⚡ Performance and Efficiency Benchmarks
This section reports the performance of Qwen 3 on NPU with FastFlowLM (FLM).
Note:
- Results are based on FastFlowLM v0.9.22.
- Under FLM’s default NPU power mode (Performance)
- Test system spec: AMD Ryzen™ AI 7 350 (Krakan Point) with 32 GB DRAM.
- Newer versions may deliver improved performance.
🚀 Decoding Speed (TPS, or Tokens per Second, starting @ different context lengths)

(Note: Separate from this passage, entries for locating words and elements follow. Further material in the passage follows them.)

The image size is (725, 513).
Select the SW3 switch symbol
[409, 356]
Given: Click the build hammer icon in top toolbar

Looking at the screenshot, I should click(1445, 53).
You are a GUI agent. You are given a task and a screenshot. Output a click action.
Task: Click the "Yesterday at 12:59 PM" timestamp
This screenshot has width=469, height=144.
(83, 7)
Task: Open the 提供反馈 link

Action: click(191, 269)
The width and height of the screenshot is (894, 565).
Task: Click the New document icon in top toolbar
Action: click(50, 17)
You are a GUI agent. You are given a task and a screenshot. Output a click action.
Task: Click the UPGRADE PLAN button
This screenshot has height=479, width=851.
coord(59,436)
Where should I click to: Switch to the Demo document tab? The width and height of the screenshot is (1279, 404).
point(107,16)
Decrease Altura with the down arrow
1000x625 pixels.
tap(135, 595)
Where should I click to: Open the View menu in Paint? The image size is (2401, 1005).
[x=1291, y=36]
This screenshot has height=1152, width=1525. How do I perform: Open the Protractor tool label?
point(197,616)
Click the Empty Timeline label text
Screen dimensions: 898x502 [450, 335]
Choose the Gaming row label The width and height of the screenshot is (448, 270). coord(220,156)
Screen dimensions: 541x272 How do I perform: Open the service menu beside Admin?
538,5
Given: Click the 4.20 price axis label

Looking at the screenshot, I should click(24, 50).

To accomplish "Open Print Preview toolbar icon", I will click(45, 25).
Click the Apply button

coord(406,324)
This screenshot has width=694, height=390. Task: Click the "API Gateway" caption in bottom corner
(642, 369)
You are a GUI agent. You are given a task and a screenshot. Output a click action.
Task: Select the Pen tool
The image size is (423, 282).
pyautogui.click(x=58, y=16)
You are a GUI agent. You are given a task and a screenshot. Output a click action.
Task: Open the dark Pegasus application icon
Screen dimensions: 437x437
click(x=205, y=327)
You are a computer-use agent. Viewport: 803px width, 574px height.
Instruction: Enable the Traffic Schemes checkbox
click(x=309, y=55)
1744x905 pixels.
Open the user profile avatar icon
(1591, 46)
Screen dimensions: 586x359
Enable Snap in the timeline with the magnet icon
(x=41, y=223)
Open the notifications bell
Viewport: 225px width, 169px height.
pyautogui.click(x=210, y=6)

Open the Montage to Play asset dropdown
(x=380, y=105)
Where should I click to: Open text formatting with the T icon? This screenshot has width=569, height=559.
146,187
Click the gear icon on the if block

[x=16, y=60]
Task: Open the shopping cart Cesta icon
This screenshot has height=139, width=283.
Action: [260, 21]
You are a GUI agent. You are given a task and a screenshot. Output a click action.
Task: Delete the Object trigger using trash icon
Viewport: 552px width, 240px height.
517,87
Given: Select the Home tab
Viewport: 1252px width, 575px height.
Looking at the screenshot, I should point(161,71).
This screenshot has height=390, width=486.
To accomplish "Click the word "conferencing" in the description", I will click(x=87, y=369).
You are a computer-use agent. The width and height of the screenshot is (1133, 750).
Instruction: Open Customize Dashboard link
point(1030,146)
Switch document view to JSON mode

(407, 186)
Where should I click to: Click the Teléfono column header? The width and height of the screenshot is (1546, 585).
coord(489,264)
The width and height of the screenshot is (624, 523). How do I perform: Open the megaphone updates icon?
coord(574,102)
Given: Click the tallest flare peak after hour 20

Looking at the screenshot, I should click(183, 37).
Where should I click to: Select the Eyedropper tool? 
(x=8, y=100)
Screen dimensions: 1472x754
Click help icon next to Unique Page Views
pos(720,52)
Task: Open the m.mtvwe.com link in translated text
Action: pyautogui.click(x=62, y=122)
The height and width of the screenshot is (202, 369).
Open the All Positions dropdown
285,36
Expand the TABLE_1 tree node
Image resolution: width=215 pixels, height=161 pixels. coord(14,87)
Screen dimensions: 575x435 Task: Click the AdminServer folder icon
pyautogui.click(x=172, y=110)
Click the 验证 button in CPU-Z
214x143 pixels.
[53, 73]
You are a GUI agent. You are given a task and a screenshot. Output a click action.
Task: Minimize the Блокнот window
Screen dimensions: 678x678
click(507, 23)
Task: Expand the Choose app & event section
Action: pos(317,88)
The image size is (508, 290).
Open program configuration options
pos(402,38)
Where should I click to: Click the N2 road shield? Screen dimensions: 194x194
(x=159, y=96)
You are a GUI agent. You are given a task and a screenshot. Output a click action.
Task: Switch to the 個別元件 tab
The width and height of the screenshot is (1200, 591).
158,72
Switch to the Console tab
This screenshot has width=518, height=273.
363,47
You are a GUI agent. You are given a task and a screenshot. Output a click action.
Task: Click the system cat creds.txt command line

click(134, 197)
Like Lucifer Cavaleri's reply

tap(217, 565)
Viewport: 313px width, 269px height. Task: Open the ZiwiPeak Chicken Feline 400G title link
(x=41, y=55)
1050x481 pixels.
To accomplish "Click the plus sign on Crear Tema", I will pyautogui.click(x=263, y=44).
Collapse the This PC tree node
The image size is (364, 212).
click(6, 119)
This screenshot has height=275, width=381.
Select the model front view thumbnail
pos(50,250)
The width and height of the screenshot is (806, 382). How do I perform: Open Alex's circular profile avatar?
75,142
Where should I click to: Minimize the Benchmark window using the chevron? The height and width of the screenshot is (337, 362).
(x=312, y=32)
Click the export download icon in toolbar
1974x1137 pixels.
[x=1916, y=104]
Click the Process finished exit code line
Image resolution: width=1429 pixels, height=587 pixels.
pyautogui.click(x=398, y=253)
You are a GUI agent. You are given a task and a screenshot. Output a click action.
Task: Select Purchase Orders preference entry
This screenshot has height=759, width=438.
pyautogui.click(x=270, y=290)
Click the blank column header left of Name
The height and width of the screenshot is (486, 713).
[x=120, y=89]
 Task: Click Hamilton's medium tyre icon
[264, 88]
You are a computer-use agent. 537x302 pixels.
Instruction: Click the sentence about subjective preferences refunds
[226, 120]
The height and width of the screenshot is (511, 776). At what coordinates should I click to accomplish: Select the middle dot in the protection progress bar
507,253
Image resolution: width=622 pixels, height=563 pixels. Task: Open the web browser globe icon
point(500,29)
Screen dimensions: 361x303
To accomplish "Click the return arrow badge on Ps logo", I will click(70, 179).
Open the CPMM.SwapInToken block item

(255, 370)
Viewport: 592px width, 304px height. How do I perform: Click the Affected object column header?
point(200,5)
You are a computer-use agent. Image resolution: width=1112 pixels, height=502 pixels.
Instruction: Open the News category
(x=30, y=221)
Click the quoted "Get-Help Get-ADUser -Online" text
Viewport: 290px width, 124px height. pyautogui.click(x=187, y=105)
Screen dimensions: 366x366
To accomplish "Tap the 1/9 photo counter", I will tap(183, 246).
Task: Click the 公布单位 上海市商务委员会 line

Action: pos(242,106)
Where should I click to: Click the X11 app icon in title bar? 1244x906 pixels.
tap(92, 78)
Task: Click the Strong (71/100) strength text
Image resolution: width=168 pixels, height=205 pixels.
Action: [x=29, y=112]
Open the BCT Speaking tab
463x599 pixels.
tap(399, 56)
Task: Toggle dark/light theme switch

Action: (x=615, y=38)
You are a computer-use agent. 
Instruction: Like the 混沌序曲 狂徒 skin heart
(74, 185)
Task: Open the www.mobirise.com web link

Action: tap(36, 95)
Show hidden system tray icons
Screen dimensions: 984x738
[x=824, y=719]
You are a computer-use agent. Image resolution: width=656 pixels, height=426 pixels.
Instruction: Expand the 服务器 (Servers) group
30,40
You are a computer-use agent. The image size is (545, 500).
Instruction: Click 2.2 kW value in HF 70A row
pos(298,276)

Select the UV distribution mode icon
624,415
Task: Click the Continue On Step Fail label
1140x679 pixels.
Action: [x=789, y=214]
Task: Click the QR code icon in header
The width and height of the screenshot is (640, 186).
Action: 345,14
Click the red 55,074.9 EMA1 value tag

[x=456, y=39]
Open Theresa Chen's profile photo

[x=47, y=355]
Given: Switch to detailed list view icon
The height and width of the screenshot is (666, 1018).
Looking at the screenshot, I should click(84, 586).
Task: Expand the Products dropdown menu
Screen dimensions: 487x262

| Model | HW | 1k | 2k | 4k | 8k | 16k | 32k |
|---|---|---|---|---|---|---|---|
| Qwen 3 0.6B | NPU (FLM) | 66.5 | 57.5 | 44.5 | 31.0 | 19.6 | 14.1 |
| Qwen 3 1.7B | NPU (FLM) | 40.2 | 35.8 | 30.8 | 23.7 | 16.4 | 12.5 |
| Qwen 3 4B | NPU (FLM) | 19.6 | 18.1 | 16.3 | 13.7 | 10.6 | 8.5 |
| Qwen 3 8B | NPU (FLM) | 11.9 | 11.5 | 11.1 | 10.4 | 8.7 | 7.2 |
🚀 Prefill Speed (TPS, or Tokens per Second, with different prompt lengths)
| Model | HW | 1k | 2k | 4k | 8k | 16k | 32k |
|---|---|---|---|---|---|---|---|
| Qwen 3 0.6B | NPU (FLM) | 1280 | 1356 | 1128 | 779 | 444 | 236 |
| Qwen 3 1.7B | NPU (FLM) | 939 | 1029 | 916 | 674 | 408 | 225 |
| Qwen 3 4B | NPU (FLM) | 509 | 574 | 543 | 435 | 282 | 164 |
| Qwen 3 8B | NPU (FLM) | 357 | 420 | 408 | 345 | 243 | 150 |
🚀 Prefill TTFT with Image Input (Seconds)
Prefill time-to-first-token (TTFT) for Qwen3-VL-4B on NPU (FastFlowLM) with different image resolutions.
| Model | HW | 720p (1280×720) | 1080p (1920×1080) | 2K (2560×1440) | 4K (3840×2160) |
|---|---|---|---|---|---|
| Qwen3-VL-4B | NPU (FLM) | 3.5 | 9.1 | 21.0 | 84.7 |
This test uses a short prompt: “Describe this image.”